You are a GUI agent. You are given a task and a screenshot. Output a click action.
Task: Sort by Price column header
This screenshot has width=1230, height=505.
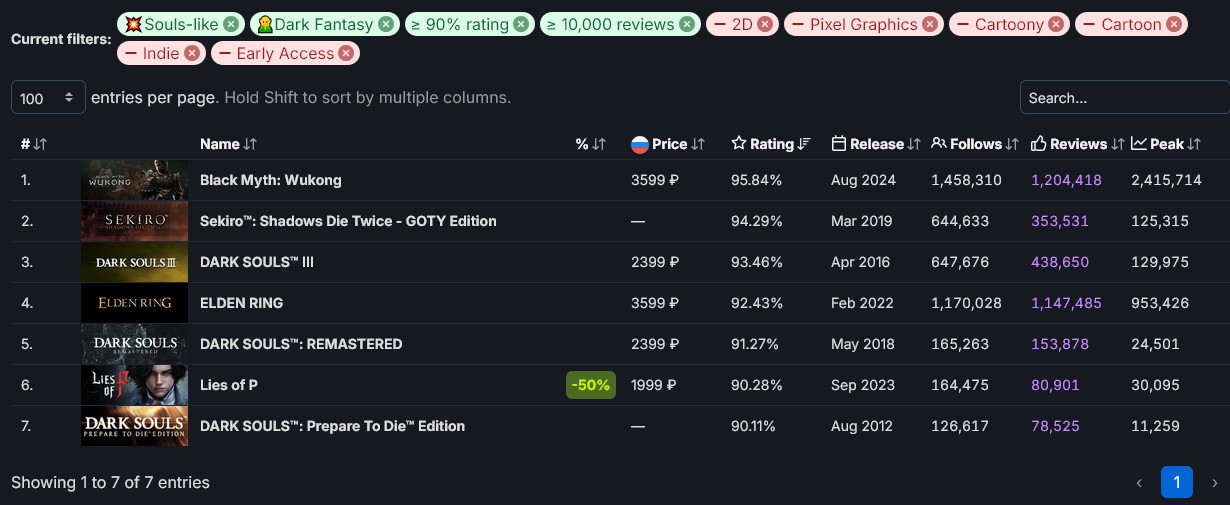(x=668, y=144)
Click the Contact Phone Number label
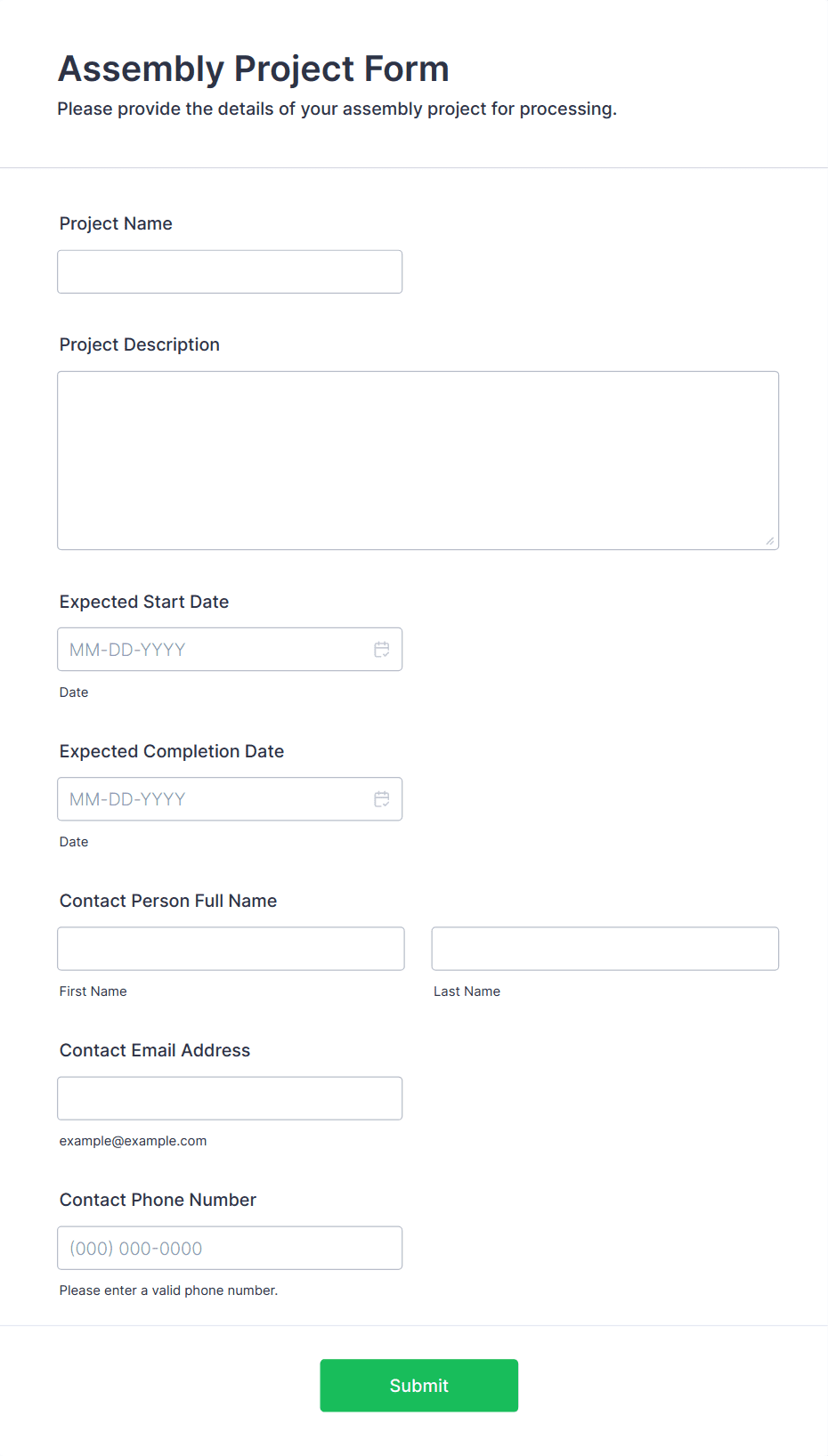Image resolution: width=828 pixels, height=1456 pixels. click(x=158, y=1200)
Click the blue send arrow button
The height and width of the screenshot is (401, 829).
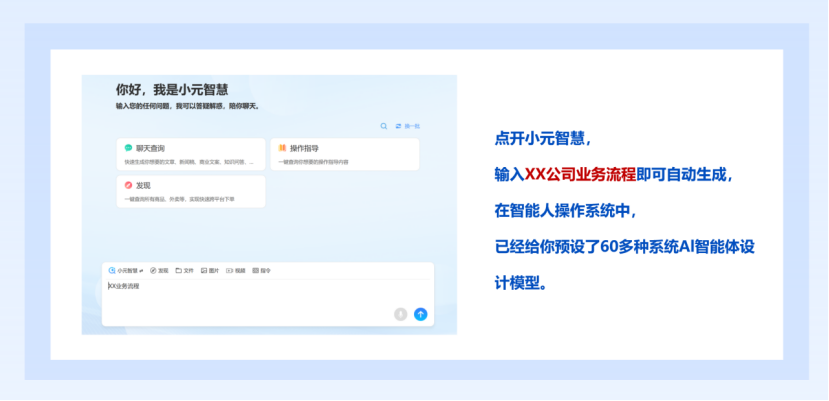420,314

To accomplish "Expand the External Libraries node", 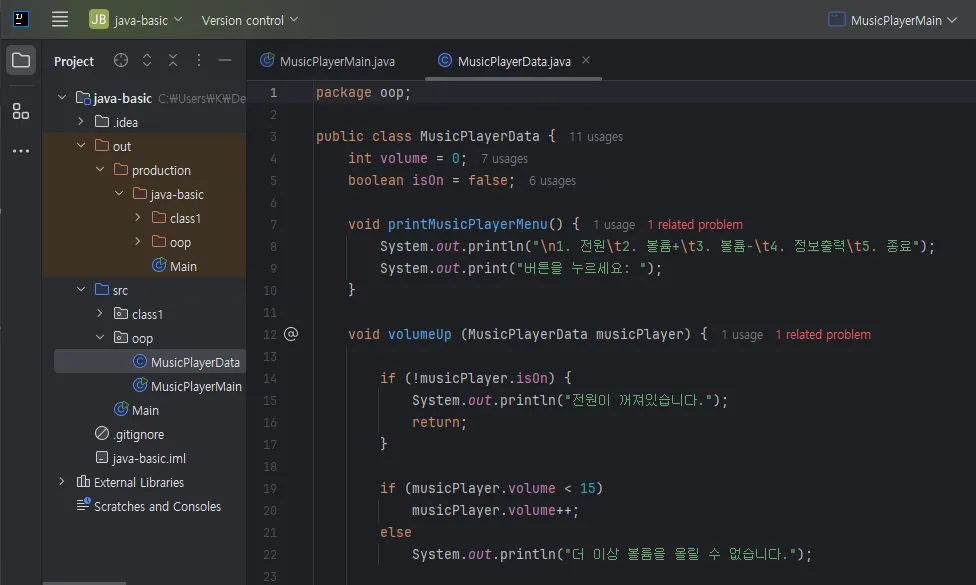I will (62, 482).
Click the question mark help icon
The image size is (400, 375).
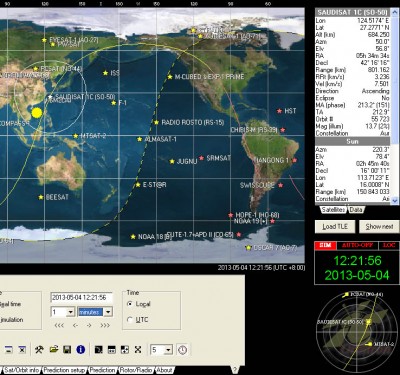235,369
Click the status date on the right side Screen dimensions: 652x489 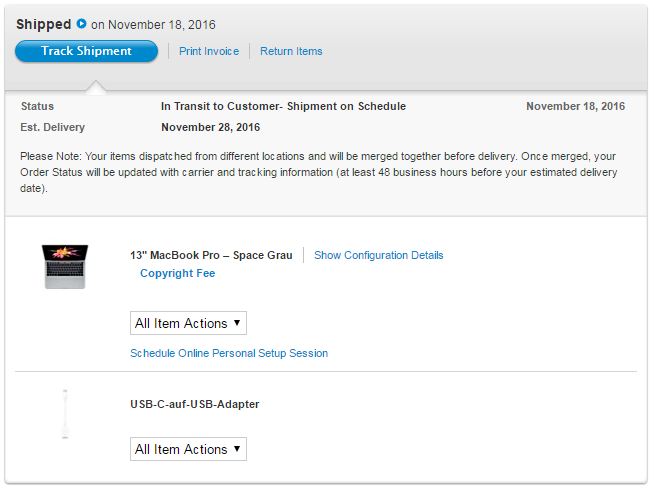pos(575,106)
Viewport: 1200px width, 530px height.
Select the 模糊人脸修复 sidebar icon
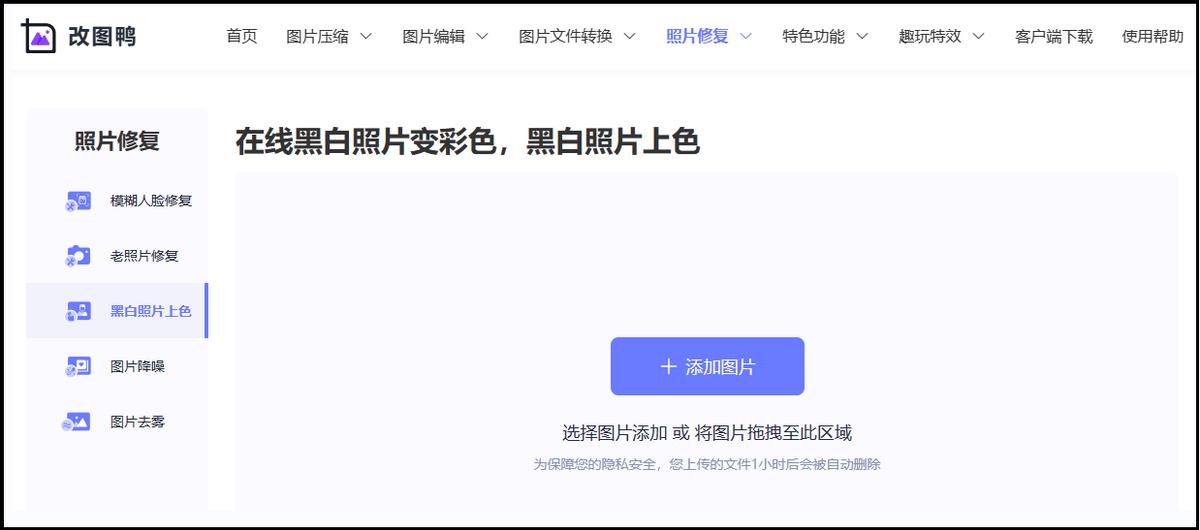click(77, 201)
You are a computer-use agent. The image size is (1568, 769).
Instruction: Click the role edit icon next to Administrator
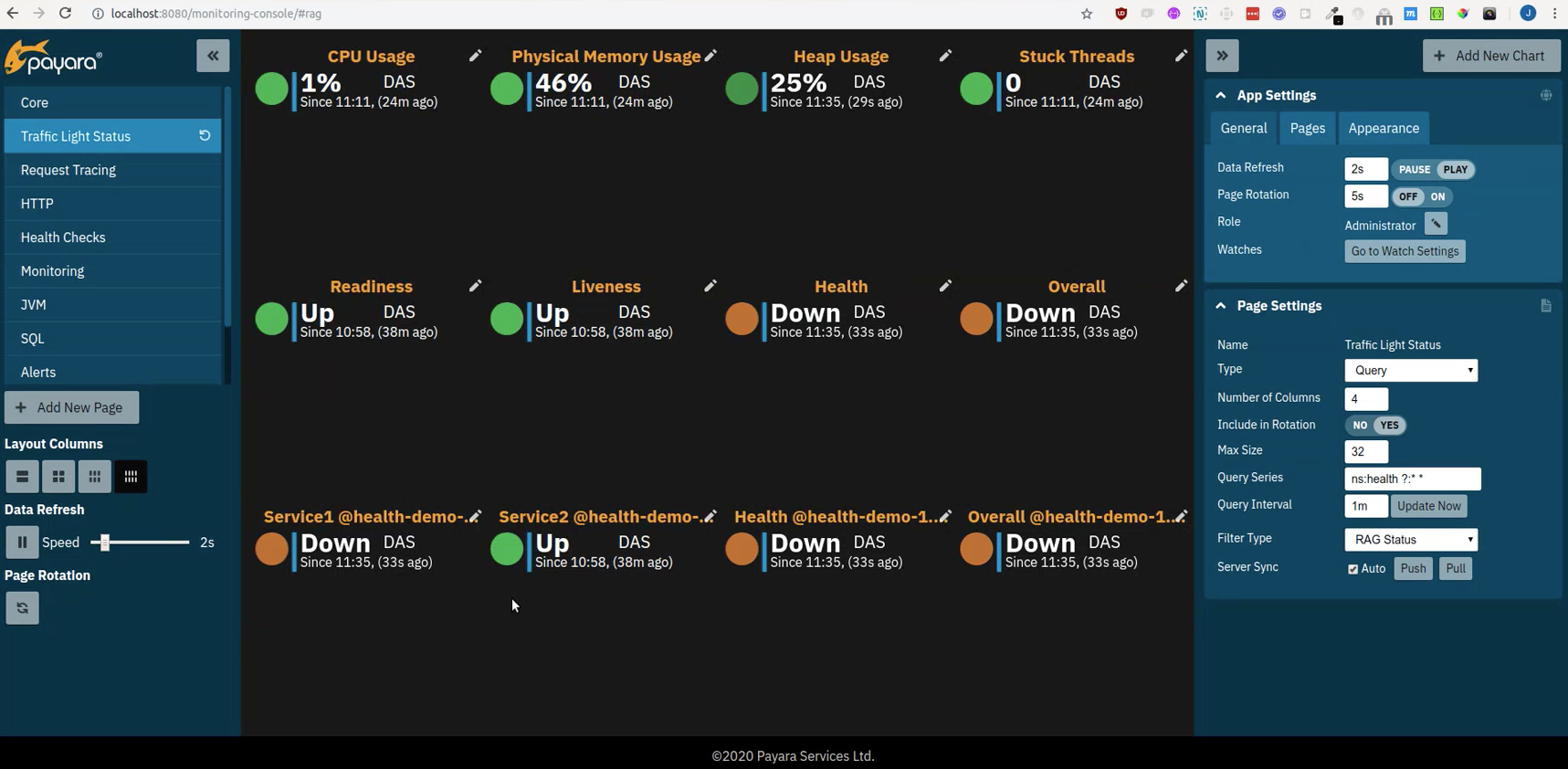tap(1436, 225)
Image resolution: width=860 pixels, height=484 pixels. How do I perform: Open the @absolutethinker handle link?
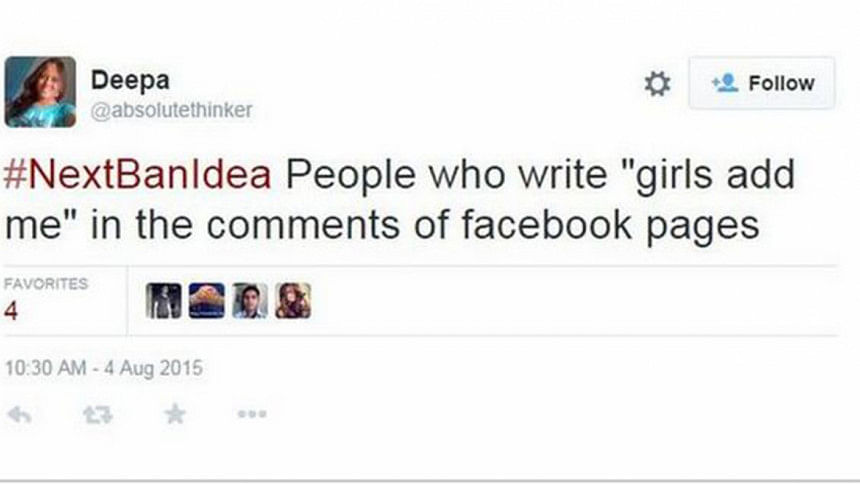pos(171,111)
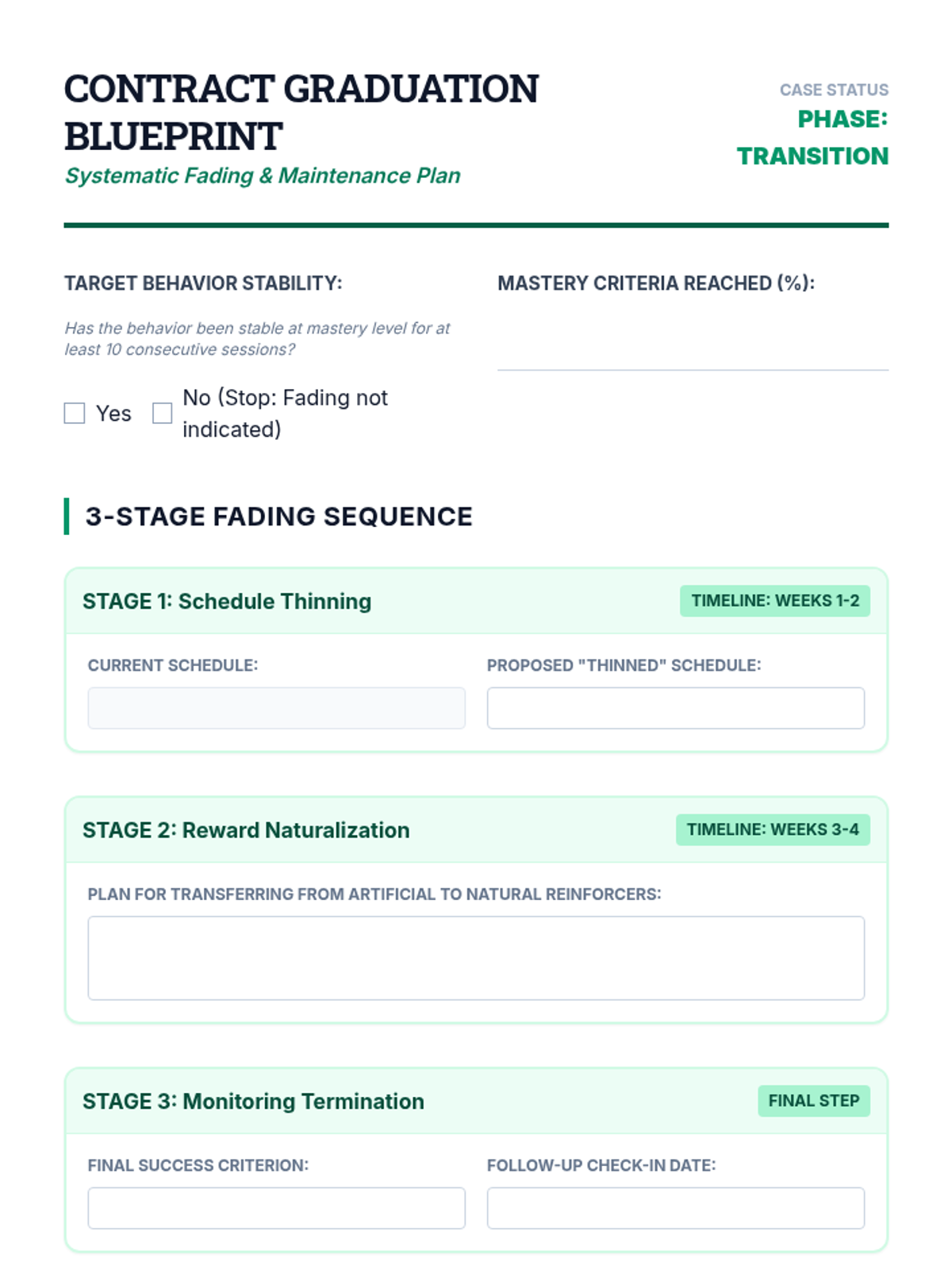Screen dimensions: 952x1270
Task: Focus the Current Schedule field
Action: (276, 708)
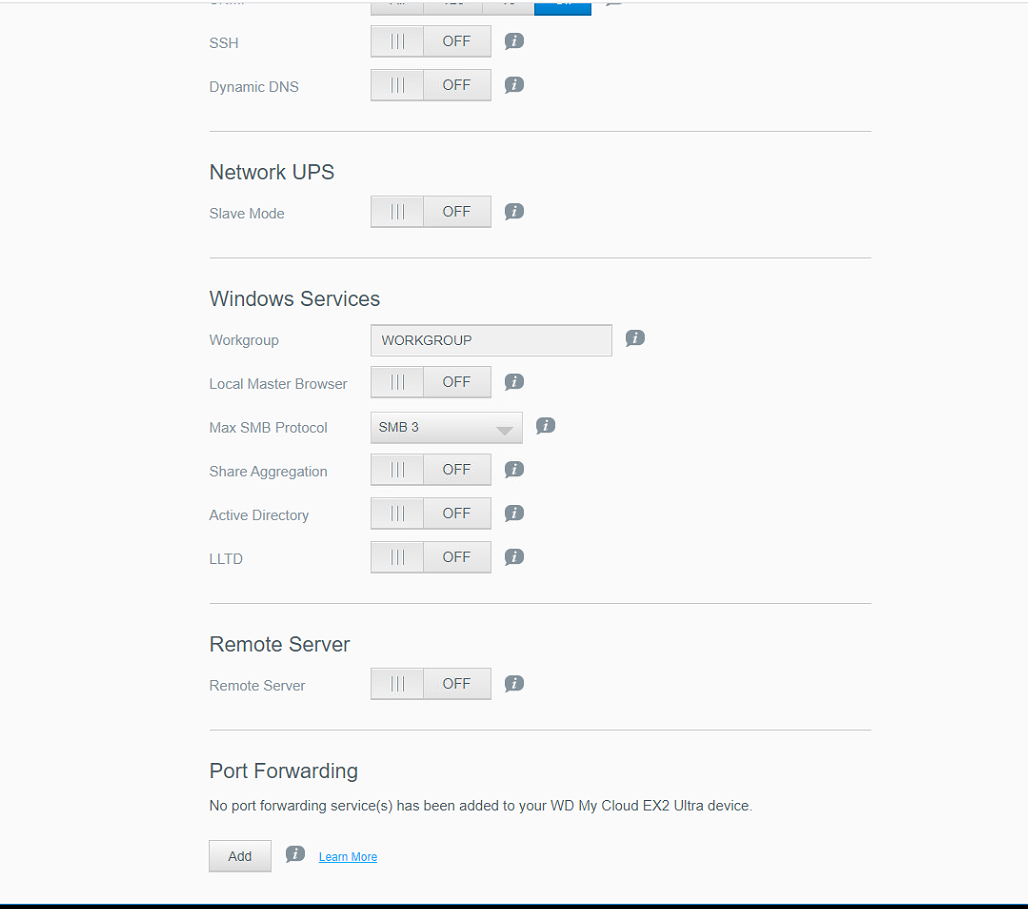The width and height of the screenshot is (1028, 909).
Task: Show the Slave Mode help info icon
Action: coord(514,211)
_ _ _ _ _ _ _
- **BRIEF**
How many lines of the listing above contain the string "size"? Give only the number.

- **TASK OUTPUT**
2